**Given problem**
Write out each line of the data below as one string in a JSON list. Skip the blank lines.

(begin)

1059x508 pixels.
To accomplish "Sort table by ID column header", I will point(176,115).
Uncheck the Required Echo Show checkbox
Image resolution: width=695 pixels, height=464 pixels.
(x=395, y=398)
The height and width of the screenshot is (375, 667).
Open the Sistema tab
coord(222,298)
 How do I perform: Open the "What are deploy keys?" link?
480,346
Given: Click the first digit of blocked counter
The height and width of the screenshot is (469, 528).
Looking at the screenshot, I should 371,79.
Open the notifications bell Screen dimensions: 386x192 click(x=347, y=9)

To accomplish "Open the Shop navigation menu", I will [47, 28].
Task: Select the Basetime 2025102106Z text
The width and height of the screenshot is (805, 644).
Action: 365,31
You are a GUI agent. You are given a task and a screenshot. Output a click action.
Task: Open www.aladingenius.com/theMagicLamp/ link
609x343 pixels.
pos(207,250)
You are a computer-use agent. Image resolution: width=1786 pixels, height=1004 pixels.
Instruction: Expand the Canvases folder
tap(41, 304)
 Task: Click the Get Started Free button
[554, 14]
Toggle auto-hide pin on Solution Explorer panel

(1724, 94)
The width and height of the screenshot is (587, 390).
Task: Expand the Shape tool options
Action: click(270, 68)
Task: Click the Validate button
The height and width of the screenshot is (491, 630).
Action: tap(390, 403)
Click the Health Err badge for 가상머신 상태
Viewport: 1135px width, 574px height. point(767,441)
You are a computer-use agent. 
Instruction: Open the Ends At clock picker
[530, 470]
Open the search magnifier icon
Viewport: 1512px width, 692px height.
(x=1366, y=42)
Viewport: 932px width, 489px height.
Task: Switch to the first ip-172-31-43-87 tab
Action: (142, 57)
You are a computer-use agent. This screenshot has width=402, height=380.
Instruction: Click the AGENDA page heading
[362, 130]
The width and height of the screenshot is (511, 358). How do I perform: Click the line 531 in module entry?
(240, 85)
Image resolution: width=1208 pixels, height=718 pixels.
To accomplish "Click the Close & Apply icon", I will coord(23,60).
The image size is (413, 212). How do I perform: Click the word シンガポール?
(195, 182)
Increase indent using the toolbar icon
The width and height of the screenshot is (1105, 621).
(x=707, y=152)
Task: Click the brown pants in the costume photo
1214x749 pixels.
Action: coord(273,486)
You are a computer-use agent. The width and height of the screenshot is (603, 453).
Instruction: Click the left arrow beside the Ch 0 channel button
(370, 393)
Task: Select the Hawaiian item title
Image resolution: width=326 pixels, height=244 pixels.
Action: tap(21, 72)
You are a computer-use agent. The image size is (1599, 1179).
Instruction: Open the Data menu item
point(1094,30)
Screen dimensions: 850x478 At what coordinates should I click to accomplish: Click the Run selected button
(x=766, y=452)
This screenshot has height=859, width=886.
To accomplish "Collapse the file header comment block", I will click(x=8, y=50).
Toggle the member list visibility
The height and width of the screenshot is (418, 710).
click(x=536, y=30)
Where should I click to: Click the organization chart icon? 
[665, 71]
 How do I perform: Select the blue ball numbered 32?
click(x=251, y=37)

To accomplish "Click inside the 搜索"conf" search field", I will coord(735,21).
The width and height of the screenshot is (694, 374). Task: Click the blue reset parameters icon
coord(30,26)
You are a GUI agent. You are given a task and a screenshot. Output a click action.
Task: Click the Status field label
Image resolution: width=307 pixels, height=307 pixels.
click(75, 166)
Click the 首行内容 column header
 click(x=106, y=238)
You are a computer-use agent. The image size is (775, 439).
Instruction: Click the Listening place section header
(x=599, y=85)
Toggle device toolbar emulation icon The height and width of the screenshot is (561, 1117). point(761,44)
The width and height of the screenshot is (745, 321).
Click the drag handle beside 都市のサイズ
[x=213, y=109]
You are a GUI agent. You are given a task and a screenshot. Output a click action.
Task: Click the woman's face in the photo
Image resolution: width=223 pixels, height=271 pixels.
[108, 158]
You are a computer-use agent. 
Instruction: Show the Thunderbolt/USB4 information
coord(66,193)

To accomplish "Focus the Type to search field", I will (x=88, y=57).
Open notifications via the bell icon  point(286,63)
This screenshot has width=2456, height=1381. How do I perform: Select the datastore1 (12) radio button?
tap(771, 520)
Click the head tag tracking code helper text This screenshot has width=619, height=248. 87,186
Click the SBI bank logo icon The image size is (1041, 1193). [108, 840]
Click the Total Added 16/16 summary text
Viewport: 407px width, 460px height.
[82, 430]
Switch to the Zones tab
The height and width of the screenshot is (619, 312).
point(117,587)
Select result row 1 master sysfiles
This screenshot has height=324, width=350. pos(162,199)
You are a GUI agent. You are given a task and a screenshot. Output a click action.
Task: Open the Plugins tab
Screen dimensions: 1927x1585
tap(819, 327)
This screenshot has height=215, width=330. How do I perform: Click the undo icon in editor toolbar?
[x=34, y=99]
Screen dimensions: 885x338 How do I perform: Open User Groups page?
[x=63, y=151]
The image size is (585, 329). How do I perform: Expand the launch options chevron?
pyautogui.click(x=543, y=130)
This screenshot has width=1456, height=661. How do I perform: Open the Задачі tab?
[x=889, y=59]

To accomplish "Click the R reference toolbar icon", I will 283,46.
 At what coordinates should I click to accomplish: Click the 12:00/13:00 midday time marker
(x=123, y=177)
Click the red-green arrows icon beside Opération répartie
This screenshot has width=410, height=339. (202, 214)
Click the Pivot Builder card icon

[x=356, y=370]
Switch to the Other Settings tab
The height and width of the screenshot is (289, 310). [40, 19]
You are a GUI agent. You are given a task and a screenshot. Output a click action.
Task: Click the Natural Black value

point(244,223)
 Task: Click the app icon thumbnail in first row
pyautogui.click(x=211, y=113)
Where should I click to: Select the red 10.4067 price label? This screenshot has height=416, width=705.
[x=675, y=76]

(end)

**Correct answer**
[
  "1059x508 pixels.",
  "To accomplish \"Sort table by ID column header\", I will point(176,115).",
  "Uncheck the Required Echo Show checkbox",
  "Image resolution: width=695 pixels, height=464 pixels.",
  "(x=395, y=398)",
  "The height and width of the screenshot is (375, 667).",
  "Open the Sistema tab",
  "coord(222,298)",
  " How do I perform: Open the \"What are deploy keys?\" link?",
  "480,346",
  "Given: Click the first digit of blocked counter",
  "The height and width of the screenshot is (469, 528).",
  "Looking at the screenshot, I should 371,79.",
  "Open the notifications bell Screen dimensions: 386x192 click(x=347, y=9)",
  "To accomplish \"Open the Shop navigation menu\", I will [47, 28].",
  "Task: Select the Basetime 2025102106Z text",
  "The width and height of the screenshot is (805, 644).",
  "Action: 365,31",
  "You are a GUI agent. You are given a task and a screenshot. Output a click action.",
  "Task: Open www.aladingenius.com/theMagicLamp/ link",
  "609x343 pixels.",
  "pos(207,250)",
  "You are a computer-use agent. Image resolution: width=1786 pixels, height=1004 pixels.",
  "Instruction: Expand the Canvases folder",
  "tap(41, 304)",
  " Task: Click the Get Started Free button",
  "[554, 14]",
  "Toggle auto-hide pin on Solution Explorer panel",
  "(1724, 94)",
  "The width and height of the screenshot is (587, 390).",
  "Task: Expand the Shape tool options",
  "Action: click(270, 68)",
  "Task: Click the Validate button",
  "The height and width of the screenshot is (491, 630).",
  "Action: tap(390, 403)",
  "Click the Health Err badge for 가상머신 상태",
  "Viewport: 1135px width, 574px height. point(767,441)",
  "You are a computer-use agent. ",
  "Instruction: Open the Ends At clock picker",
  "[530, 470]",
  "Open the search magnifier icon",
  "Viewport: 1512px width, 692px height.",
  "(x=1366, y=42)",
  "Viewport: 932px width, 489px height.",
  "Task: Switch to the first ip-172-31-43-87 tab",
  "Action: (142, 57)",
  "You are a computer-use agent. This screenshot has width=402, height=380.",
  "Instruction: Click the AGENDA page heading",
  "[362, 130]",
  "The width and height of the screenshot is (511, 358). How do I perform: Click the line 531 in module entry?",
  "(240, 85)",
  "Image resolution: width=1208 pixels, height=718 pixels.",
  "To accomplish \"Click the Close & Apply icon\", I will coord(23,60).",
  "The image size is (413, 212). How do I perform: Click the word シンガポール?",
  "(195, 182)",
  "Increase indent using the toolbar icon",
  "The width and height of the screenshot is (1105, 621).",
  "(x=707, y=152)",
  "Task: Click the brown pants in the costume photo",
  "1214x749 pixels.",
  "Action: coord(273,486)",
  "You are a computer-use agent. The width and height of the screenshot is (603, 453).",
  "Instruction: Click the left arrow beside the Ch 0 channel button",
  "(370, 393)",
  "Task: Select the Hawaiian item title",
  "Image resolution: width=326 pixels, height=244 pixels.",
  "Action: tap(21, 72)",
  "You are a computer-use agent. The image size is (1599, 1179).",
  "Instruction: Open the Data menu item",
  "point(1094,30)",
  "Screen dimensions: 850x478 At what coordinates should I click to accomplish: Click the Run selected button",
  "(x=766, y=452)",
  "This screenshot has height=859, width=886.",
  "To accomplish \"Collapse the file header comment block\", I will click(x=8, y=50).",
  "Toggle the member list visibility",
  "The height and width of the screenshot is (418, 710).",
  "click(x=536, y=30)",
  "Where should I click to: Click the organization chart icon? ",
  "[665, 71]",
  " How do I perform: Select the blue ball numbered 32?",
  "click(x=251, y=37)",
  "To accomplish \"Click inside the 搜索\"conf\" search field\", I will coord(735,21).",
  "The width and height of the screenshot is (694, 374). Task: Click the blue reset parameters icon",
  "coord(30,26)",
  "You are a GUI agent. You are given a task and a screenshot. Output a click action.",
  "Task: Click the Status field label",
  "Image resolution: width=307 pixels, height=307 pixels.",
  "click(75, 166)",
  "Click the 首行内容 column header",
  " click(x=106, y=238)",
  "You are a computer-use agent. The image size is (775, 439).",
  "Instruction: Click the Listening place section header",
  "(x=599, y=85)",
  "Toggle device toolbar emulation icon The height and width of the screenshot is (561, 1117). point(761,44)",
  "The width and height of the screenshot is (745, 321).",
  "Click the drag handle beside 都市のサイズ",
  "[x=213, y=109]",
  "You are a GUI agent. You are given a task and a screenshot. Output a click action.",
  "Task: Click the woman's face in the photo",
  "Image resolution: width=223 pixels, height=271 pixels.",
  "[108, 158]",
  "You are a computer-use agent. ",
  "Instruction: Show the Thunderbolt/USB4 information",
  "coord(66,193)",
  "To accomplish \"Focus the Type to search field\", I will (x=88, y=57).",
  "Open notifications via the bell icon  point(286,63)",
  "This screenshot has width=2456, height=1381. How do I perform: Select the datastore1 (12) radio button?",
  "tap(771, 520)",
  "Click the head tag tracking code helper text This screenshot has width=619, height=248. 87,186",
  "Click the SBI bank logo icon The image size is (1041, 1193). [108, 840]",
  "Click the Total Added 16/16 summary text",
  "Viewport: 407px width, 460px height.",
  "[82, 430]",
  "Switch to the Zones tab",
  "The height and width of the screenshot is (619, 312).",
  "point(117,587)",
  "Select result row 1 master sysfiles",
  "This screenshot has height=324, width=350. pos(162,199)",
  "You are a GUI agent. You are given a task and a screenshot. Output a click action.",
  "Task: Open the Plugins tab",
  "Screen dimensions: 1927x1585",
  "tap(819, 327)",
  "This screenshot has height=215, width=330. How do I perform: Click the undo icon in editor toolbar?",
  "[x=34, y=99]",
  "Screen dimensions: 885x338 How do I perform: Open User Groups page?",
  "[x=63, y=151]",
  "The image size is (585, 329). How do I perform: Expand the launch options chevron?",
  "pyautogui.click(x=543, y=130)",
  "This screenshot has width=1456, height=661. How do I perform: Open the Задачі tab?",
  "[x=889, y=59]",
  "To accomplish \"Click the R reference toolbar icon\", I will 283,46.",
  " At what coordinates should I click to accomplish: Click the 12:00/13:00 midday time marker",
  "(x=123, y=177)",
  "Click the red-green arrows icon beside Opération répartie",
  "This screenshot has width=410, height=339. (202, 214)",
  "Click the Pivot Builder card icon",
  "[x=356, y=370]",
  "Switch to the Other Settings tab",
  "The height and width of the screenshot is (289, 310). [40, 19]",
  "You are a GUI agent. You are given a task and a screenshot. Output a click action.",
  "Task: Click the Natural Black value",
  "point(244,223)",
  " Task: Click the app icon thumbnail in first row",
  "pyautogui.click(x=211, y=113)",
  "Where should I click to: Select the red 10.4067 price label? This screenshot has height=416, width=705.",
  "[x=675, y=76]"
]